→ **Exercise instructions**: Below are records; copy every line among them that contains the word "computer".

→ **Data to use**:
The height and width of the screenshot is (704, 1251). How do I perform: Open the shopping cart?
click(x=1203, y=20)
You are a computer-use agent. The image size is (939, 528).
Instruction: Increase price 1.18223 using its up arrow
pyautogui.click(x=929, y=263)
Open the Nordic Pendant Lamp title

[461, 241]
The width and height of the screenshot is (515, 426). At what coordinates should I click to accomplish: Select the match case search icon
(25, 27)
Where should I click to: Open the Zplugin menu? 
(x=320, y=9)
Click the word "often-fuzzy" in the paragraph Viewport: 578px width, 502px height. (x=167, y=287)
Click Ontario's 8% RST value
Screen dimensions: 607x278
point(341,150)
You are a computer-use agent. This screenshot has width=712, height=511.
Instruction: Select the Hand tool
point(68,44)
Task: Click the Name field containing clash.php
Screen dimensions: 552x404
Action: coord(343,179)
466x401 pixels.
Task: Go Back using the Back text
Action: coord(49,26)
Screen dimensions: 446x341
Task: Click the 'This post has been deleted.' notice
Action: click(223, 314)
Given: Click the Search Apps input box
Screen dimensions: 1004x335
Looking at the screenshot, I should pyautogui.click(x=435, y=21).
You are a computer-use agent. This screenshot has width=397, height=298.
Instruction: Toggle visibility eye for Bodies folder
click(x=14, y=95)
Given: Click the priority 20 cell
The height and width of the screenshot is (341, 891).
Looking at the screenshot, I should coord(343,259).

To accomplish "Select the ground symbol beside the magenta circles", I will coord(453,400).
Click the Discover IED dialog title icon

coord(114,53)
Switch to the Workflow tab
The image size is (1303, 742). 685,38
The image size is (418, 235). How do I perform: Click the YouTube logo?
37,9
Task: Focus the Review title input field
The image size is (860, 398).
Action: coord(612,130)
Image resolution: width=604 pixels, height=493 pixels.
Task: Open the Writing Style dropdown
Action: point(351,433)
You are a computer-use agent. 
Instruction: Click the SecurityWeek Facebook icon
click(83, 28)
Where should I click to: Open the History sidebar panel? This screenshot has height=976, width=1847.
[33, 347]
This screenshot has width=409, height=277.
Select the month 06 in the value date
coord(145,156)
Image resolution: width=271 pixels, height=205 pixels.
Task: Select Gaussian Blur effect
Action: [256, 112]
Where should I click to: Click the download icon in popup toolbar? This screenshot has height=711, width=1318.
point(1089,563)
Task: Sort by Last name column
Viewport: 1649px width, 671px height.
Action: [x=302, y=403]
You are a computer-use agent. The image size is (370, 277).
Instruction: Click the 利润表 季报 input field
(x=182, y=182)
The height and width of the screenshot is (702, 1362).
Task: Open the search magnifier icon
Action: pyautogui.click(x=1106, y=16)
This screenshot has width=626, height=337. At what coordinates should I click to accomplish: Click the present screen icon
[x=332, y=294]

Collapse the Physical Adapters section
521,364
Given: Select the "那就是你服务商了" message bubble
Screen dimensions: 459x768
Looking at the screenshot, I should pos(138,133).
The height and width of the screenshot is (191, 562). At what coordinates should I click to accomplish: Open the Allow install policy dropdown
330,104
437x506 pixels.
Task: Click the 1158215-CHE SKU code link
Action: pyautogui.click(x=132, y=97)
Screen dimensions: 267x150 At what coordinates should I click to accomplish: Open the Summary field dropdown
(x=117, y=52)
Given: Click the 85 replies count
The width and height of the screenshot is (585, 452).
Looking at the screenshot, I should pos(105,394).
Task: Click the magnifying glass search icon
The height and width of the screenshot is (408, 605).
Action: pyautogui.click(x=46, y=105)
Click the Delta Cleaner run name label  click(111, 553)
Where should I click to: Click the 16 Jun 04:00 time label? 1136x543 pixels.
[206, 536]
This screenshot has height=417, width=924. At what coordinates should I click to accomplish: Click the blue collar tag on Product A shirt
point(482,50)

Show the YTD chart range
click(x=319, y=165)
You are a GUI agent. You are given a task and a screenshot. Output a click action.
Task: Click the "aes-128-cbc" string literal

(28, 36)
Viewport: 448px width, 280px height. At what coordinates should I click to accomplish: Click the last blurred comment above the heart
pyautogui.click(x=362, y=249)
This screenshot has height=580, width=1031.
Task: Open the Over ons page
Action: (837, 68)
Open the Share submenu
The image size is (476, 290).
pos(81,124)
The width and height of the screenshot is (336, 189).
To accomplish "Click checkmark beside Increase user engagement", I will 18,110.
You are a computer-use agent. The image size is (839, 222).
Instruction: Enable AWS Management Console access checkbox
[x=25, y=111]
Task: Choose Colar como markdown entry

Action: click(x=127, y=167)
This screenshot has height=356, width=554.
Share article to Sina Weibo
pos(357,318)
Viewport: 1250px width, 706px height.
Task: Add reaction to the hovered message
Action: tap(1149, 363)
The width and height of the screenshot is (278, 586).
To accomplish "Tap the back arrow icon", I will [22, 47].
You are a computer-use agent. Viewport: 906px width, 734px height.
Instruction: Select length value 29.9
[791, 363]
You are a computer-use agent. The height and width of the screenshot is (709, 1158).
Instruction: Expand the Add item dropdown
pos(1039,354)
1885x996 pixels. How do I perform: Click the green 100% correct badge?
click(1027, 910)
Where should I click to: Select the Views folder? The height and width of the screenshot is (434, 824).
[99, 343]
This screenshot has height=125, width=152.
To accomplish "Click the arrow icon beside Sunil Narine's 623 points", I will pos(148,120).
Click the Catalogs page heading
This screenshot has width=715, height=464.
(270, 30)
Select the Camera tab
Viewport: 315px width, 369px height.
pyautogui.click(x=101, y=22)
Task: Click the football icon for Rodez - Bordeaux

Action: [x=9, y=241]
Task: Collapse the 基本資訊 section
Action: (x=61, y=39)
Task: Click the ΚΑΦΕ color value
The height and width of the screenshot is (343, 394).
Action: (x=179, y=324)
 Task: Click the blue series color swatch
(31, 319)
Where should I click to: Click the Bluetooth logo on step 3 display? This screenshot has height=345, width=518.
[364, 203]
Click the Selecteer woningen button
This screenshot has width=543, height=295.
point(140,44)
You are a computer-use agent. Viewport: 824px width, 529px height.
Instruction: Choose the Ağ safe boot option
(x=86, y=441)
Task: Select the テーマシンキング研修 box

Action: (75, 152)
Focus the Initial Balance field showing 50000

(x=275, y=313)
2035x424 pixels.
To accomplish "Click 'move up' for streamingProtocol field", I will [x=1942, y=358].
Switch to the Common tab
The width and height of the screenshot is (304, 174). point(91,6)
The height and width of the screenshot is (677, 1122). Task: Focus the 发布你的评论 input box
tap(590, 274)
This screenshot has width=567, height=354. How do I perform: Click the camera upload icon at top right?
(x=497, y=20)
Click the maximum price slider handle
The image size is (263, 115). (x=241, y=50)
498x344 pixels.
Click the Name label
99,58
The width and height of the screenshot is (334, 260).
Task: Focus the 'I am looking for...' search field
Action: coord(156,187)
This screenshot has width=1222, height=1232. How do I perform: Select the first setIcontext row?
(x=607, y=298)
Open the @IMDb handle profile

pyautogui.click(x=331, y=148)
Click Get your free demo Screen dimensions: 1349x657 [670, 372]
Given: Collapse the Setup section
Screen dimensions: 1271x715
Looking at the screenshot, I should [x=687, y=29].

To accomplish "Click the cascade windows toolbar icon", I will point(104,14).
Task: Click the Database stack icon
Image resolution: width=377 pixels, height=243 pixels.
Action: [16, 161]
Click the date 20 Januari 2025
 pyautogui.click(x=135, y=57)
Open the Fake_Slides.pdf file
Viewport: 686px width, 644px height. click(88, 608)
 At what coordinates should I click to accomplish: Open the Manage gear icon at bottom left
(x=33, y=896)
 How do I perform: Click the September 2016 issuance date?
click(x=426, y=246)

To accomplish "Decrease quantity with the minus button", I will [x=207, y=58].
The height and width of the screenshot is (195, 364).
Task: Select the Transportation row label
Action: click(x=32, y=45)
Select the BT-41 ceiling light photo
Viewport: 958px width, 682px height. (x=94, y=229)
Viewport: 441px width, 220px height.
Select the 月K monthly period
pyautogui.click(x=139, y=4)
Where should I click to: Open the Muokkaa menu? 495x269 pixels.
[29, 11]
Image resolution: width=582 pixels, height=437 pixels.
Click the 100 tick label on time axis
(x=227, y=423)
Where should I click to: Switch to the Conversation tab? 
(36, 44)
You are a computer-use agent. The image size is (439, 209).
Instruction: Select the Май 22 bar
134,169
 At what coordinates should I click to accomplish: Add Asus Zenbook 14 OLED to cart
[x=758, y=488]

→ **Solution for this exercise**:
You are a computer-use agent. The image size is (939, 528).
You are a computer-use agent. This screenshot has width=712, height=511.
You are a computer-use agent. This screenshot has width=397, height=298.
You are a computer-use agent. 
You are a computer-use agent. The image size is (370, 277).
You are a computer-use agent. The image size is (839, 222).
You are a computer-use agent. Viewport: 906px width, 734px height.
You are a computer-use agent. The height and width of the screenshot is (709, 1158).
You are a computer-use agent. Viewport: 824px width, 529px height.
You are a computer-use agent. The image size is (439, 209).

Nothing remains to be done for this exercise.